▶ **GIVEN ENTRIES**
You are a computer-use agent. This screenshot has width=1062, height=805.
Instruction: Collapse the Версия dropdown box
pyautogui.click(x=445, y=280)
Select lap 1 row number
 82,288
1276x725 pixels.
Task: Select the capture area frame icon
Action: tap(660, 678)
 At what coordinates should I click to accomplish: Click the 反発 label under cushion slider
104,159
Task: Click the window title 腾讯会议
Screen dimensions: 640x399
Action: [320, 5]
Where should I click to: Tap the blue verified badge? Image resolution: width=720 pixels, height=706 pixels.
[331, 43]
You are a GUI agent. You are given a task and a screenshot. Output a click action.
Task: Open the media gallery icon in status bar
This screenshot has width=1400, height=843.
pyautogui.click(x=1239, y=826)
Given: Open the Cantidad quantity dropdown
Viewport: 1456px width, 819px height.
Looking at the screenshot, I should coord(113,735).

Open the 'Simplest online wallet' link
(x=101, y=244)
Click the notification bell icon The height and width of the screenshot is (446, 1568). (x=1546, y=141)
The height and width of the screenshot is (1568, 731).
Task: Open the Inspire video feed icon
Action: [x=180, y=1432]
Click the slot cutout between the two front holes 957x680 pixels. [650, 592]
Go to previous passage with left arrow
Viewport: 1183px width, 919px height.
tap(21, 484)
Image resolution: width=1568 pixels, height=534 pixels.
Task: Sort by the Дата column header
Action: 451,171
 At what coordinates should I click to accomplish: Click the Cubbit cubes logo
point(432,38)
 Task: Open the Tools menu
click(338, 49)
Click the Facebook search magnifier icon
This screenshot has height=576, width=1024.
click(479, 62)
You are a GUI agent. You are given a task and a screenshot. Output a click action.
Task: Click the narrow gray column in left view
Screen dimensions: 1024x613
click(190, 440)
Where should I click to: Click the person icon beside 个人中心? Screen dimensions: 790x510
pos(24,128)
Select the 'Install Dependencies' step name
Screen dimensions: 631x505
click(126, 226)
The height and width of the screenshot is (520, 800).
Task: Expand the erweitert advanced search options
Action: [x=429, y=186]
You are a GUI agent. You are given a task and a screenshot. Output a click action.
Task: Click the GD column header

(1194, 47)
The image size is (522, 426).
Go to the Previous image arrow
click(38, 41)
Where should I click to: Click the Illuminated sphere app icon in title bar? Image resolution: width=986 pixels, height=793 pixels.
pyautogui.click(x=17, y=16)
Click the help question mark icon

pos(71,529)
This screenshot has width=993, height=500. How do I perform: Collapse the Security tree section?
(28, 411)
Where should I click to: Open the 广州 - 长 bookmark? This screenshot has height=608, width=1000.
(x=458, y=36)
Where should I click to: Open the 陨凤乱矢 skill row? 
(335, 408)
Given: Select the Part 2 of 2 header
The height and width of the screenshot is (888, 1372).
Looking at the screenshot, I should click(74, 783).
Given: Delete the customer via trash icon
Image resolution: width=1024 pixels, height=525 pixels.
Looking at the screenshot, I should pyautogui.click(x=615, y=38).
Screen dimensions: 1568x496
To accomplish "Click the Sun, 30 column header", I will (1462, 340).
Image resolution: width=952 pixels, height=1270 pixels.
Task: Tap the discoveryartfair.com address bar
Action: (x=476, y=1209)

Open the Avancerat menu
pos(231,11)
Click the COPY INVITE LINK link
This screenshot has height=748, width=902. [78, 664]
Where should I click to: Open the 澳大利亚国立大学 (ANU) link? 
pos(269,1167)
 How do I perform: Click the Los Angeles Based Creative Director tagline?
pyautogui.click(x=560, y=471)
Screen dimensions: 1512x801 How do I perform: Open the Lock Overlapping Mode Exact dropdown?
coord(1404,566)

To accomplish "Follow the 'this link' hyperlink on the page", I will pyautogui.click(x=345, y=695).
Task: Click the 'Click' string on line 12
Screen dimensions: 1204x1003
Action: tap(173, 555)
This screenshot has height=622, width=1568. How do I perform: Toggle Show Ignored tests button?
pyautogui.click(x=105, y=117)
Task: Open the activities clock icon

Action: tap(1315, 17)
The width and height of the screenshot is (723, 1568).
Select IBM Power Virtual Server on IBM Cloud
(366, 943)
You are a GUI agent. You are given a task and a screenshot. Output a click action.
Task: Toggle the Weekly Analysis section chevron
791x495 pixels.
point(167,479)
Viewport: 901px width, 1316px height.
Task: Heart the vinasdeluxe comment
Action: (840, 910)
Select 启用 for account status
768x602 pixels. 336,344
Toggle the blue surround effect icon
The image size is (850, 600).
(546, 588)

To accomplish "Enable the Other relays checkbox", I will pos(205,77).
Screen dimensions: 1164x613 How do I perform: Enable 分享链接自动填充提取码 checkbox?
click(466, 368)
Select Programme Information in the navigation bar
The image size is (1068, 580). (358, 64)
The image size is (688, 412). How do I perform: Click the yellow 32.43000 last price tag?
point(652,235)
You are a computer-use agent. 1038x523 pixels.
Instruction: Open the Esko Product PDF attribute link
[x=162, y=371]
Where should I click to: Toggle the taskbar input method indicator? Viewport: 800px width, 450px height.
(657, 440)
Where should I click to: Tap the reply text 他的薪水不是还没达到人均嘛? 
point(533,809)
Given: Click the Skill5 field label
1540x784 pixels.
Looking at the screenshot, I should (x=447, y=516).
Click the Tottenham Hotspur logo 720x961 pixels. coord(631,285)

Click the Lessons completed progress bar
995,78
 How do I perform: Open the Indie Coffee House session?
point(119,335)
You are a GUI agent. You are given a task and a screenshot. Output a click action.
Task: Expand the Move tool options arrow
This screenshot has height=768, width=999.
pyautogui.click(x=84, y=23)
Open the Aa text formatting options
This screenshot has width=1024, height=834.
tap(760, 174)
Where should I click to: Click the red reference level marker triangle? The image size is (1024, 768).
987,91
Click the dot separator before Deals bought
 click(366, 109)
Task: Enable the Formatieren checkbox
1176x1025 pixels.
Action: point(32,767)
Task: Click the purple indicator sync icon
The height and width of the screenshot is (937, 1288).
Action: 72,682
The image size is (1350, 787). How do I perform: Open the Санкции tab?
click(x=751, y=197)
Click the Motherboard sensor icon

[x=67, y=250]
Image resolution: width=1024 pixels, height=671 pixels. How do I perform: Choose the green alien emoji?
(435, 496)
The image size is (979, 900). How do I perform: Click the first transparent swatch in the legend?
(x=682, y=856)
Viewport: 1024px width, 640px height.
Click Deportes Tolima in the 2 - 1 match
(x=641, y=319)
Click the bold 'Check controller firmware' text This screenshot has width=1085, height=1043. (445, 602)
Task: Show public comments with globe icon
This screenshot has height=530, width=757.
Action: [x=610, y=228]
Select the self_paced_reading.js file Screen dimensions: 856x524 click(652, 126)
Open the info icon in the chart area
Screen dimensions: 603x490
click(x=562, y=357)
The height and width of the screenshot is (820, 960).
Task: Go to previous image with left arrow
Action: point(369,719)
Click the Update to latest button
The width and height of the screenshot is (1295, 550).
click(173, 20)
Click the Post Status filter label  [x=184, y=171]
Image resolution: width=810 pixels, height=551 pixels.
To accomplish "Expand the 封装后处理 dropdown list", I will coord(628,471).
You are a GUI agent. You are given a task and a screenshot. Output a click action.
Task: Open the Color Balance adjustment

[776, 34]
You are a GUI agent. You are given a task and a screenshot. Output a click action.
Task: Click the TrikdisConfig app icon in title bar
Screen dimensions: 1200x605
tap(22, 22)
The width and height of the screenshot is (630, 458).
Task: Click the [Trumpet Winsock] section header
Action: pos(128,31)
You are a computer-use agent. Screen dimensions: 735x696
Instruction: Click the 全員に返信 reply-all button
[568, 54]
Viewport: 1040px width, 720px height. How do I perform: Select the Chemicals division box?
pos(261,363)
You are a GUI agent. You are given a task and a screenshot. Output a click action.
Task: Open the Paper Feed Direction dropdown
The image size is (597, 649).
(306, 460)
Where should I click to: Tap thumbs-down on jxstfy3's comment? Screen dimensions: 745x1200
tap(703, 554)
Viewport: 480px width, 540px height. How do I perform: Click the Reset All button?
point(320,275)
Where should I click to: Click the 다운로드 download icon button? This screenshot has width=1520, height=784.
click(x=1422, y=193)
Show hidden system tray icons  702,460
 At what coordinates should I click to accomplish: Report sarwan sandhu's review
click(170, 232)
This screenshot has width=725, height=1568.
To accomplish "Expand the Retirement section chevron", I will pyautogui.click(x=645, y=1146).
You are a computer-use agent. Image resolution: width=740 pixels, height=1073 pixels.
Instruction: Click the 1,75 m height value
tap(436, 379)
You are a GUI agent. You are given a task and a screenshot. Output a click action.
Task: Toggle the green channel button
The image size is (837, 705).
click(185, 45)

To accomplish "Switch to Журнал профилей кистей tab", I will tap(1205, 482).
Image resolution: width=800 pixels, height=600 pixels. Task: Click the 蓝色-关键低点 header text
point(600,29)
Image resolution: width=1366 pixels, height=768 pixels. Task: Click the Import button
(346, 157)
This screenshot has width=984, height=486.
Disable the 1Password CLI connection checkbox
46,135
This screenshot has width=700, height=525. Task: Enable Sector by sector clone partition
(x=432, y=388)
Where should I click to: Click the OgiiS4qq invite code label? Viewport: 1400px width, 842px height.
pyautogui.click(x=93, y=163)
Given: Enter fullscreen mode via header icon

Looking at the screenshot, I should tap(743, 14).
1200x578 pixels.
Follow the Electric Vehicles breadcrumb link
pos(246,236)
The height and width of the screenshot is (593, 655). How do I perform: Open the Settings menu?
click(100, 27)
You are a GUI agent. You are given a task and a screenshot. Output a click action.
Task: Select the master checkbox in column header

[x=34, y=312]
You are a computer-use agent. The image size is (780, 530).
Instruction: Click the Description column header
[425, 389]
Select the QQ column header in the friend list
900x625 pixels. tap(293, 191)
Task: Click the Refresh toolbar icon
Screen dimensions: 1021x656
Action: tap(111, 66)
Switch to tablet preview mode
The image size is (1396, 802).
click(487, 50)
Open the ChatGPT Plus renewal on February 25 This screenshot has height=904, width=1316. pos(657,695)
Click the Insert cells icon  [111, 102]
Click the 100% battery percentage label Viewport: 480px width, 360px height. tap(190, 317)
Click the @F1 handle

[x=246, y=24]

▶ **TASK OBJECTIVE**
Go through the entries above and copy every line containing "Switch".

▶ **RESULT FOR THIS EXERCISE**
To accomplish "Switch to Журнал профилей кистей tab", I will tap(1205, 482).
Switch to tablet preview mode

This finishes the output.